Caris relies on power derived from her status as Edmund Wooler’s daughter. She helps shape the town’s progress in economic matters because Edmund clears the way for her voice to be heard in the guild and because her family is prosperous. Her power is not simply derived from that of her father, however. Caris is a valuable contributor to the town and her family’s business because she, like Godwyn, is willing to innovate. She plays the key role in coming up with the funding mechanism for the bridge, for example. She also has good business instincts honed by experience.

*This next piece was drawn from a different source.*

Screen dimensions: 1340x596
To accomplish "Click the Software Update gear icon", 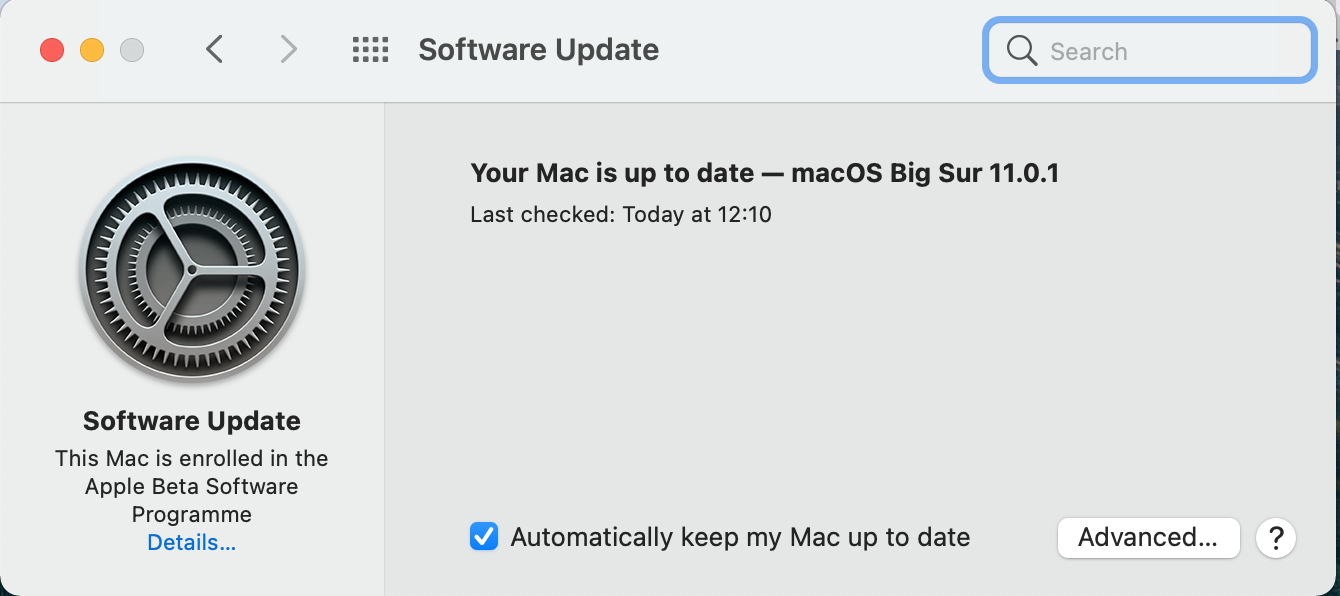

Still, Follett shows Caris using her influence most directly in intimate conversations with Merthin. While some of her moves are overt power plays, many of them take place behind doors because that is the realm in which many women are expected to exercise their power. No matter how intelligent, business-minded, or innovative Caris is, she keeps running into the fact that she can have no power in her own right because she is a woman. The futures available to her—wife or nun—are ones that require her to give up her autonomy. Her relationship with Merthin is troubled in this section because she wants to take up space in her own right in the medieval town of Kingsbridge.

Mattie Wise and Gwenda are two women who do attempt to carve out space to exercise autonomy and power. In Mattie’s case, being a wise woman helps her create a role for herself in her community. Her medical knowledge makes her indispensable to the women in the community and to Kingsbridge, for example, in the hospital. In fact, she is one of the few single women in the novel who do not depend on family or church to make a living. There is freedom in that, but later in the novel, her lack of backing makes her vulnerable to coercion and violence.

Gwenda has the least status of all the women in the novel, and her family of origin and husband, Wulfric, impede her as she seeks to gain greater autonomy. When Gwenda does manage to gain some power, it is through sheer grit. She escapes being sexually trafficked by killing the men who seek to abuse her. She uses her persuasive powers and knowledge of how her peers think about land to gain Wulfric some time to save his father’s lands, although the effort is doomed. The sexual encounter with Ralph shows the limits of grit, however. In the face of a powerful man like Ralph, Gwenda finds her efforts to secure her future and that of her family thwarted.

Mother Cecilia is one of the more powerful women in the novel because of her gift for financial management, but how she exercises this power is more apparent in subsequent sections of the novel. She, too, is subject to some of the same limitations because she is a woman, even with the backing of the church. Her incidental role in the election of the prior at Kingsbridge shows that, despite the importance of the nunnery to the finances at Kingsbridge, she still must take a back seat to the likes of Godwyn.

In this third section of the novel, the overall lesson is that being good and being powerful rarely overlap. The men who achieve power do so by exploiting the weakness or gullibility of others. Women rarely achieve power in their own right and have very narrow parameters within which they can exercise that power. Those who do gain power beyond what is usually allotted to them based on status do so because of their talents.